Fred and Wash caught up with each other in V. Mapa High; they both lived in Sta. Mesa and walked to school together. The friendship—and the rivalry—continued over high school, then went on to college at the University of Sto. Tomas, from which both graduated summa cum laude. As I would note in my book, “To no one’s great surprise, Wash finished his four-year course in two-and-a-half years, graduating a full year ahead of Fred, and ending up being Fred’s teacher in one subject at the ripe old age of 17. Amazingly, Fred would close the gap a bit by also getting to teach in his junior year, also at 17.”

Wash went to Columbia in New York for his PhD and was caught by the War there, and joined the US Army as a codebreaker in India; Fred stayed behind and married the girl who would become his wife of over seven decades, Harriet. After the War, their paths crossed again—Wash came home, and Fred went to the States with Harriet and joined the Army.

But when Wash had to go back to the US to fulfill a residency requirement (he had to take US citizenship to be able to work as a codebreaker), he needed someone to mind the small accounting business he had started in Manila, and there was no other person who could fit that bill but his old pal Fred Velayo. He wrote Fred a letter that would become part of SGV lore. He told Fred, on December 16, 1946: “Dear Fred, Received your letter from Alaska the day after I mailed my last letter—but hasten to write you this note. You should try to return as soon as possible as the top opportunities here are excellent—the earlier you start the better. Master’s degree doesn’t mean much—ninety percent of the FEU accounting faculty do not have anything more than a bachelor’s degree—including some of the highest paid ones. But now is the time to get started as I believe that the more you put it off, the greater will be the competition when you get settled. There’s a lot of accounting work—and you can combine this with teaching and importing (with Miller-Gates)—the returns are much larger here than in the States and the competition for a capable person is much less. So cabron, get the hell on that boat and come out here. The various bills before Congress will undoubtedly increase the work of CPAs—but you have to get in on the ground floor… some come over fast. You can also try your hand at insurance—good and profitable line. Cost of living has been going down during the past month in spite of strikes in the States. Housing isn’t worse than in the States—so make up your mind—be your own boss—and come to virgin territory! See you soon. Wash.”

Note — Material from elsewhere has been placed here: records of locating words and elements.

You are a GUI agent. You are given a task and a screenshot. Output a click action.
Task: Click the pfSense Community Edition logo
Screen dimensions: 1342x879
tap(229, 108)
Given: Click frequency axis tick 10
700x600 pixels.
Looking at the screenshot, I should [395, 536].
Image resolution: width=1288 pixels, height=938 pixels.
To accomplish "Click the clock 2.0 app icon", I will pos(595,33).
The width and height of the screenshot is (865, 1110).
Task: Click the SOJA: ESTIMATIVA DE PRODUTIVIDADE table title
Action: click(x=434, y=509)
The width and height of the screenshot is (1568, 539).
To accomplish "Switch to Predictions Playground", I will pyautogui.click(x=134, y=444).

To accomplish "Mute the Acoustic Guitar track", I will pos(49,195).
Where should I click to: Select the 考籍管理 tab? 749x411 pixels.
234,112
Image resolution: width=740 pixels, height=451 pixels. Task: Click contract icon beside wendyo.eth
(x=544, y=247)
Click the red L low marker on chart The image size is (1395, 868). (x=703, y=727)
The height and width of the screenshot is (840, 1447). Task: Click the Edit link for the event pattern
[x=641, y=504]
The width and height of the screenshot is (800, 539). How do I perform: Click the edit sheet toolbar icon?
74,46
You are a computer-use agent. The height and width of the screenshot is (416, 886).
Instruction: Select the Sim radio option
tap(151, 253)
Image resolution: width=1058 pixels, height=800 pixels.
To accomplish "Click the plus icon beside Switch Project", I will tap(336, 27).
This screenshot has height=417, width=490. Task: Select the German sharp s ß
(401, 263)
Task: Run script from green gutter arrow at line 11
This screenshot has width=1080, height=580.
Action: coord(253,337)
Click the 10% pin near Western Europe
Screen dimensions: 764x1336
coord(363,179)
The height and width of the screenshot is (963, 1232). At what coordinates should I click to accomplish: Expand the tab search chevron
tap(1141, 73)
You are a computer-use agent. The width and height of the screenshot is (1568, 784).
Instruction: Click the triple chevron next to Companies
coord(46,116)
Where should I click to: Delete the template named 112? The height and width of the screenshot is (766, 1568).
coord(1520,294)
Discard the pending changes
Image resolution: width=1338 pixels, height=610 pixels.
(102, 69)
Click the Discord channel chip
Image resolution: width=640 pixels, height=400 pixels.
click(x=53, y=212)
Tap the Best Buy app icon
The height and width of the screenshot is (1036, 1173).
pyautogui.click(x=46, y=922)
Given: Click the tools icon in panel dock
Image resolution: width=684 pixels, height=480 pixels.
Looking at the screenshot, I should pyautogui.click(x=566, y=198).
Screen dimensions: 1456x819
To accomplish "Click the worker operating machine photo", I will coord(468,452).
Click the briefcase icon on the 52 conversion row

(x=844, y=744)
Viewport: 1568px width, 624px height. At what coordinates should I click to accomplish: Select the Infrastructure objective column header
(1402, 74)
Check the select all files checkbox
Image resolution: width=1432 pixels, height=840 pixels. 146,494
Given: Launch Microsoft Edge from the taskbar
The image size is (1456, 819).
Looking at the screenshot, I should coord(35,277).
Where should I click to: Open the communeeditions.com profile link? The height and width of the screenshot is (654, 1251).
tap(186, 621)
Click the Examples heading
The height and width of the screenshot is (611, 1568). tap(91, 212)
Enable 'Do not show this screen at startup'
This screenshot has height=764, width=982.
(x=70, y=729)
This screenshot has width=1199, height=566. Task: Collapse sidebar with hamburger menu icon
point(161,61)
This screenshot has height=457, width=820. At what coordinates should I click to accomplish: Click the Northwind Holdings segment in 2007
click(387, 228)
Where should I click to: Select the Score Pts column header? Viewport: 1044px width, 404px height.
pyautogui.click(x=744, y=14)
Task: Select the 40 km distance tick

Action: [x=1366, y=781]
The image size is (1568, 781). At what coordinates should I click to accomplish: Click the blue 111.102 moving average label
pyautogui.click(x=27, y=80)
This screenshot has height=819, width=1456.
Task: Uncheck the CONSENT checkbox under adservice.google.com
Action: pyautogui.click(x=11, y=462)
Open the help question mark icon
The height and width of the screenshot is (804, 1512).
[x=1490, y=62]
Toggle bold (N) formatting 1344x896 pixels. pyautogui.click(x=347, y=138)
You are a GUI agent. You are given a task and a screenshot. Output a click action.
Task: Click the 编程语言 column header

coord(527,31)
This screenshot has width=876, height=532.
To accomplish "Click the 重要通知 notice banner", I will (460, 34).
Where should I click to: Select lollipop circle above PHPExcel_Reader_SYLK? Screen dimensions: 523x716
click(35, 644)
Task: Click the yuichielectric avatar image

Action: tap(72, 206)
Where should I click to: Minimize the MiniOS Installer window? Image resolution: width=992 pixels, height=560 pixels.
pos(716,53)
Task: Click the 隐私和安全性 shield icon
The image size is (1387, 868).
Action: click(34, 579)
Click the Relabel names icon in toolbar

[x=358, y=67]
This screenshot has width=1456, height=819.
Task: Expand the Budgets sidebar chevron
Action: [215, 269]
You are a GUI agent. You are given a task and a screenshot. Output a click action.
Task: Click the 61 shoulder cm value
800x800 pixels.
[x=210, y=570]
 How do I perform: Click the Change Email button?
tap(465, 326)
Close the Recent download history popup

At first, Fred said no—he and Harriet had just begun to settle down in the US—but in January 1947, Fred changed his mind and took a plane home. The rest, as they say, is accounting history. Fred had a funny story about what supposedly happened next:

“One day, years later, Wash came back. He was still earning a little more than me. And so he came to my room. (WS) Fred, this has got to stop. (AMV) What are you talking about? (WS) The fact that I’m earning more from the firm than you. From now on everything will be equal. Our monthly drawings, even perks, club membership, everything, the same. It’s not fair to you that I’m getting a little more. (AMV) SOB, how come it took you so long? (WS) Never mind, from now on we’ll be equal partners. As he walked out of my room, he started laughing. (WS) Anyway, you’ll always be my junior partner. (AMV) After you said we’re equal from now on? (WS) I can’t help it. I’m 57 days older than you. He even counted!”

When we interviewed Fred for Wash’s book (Fred already had his own biography published before Wash), he told us a hoary joke, often recounted at SGV reunions, about dying ahead of Wash and getting to heaven sooner. I guess he knew something Wash didn’t. Bon voyage, Fred Velayo.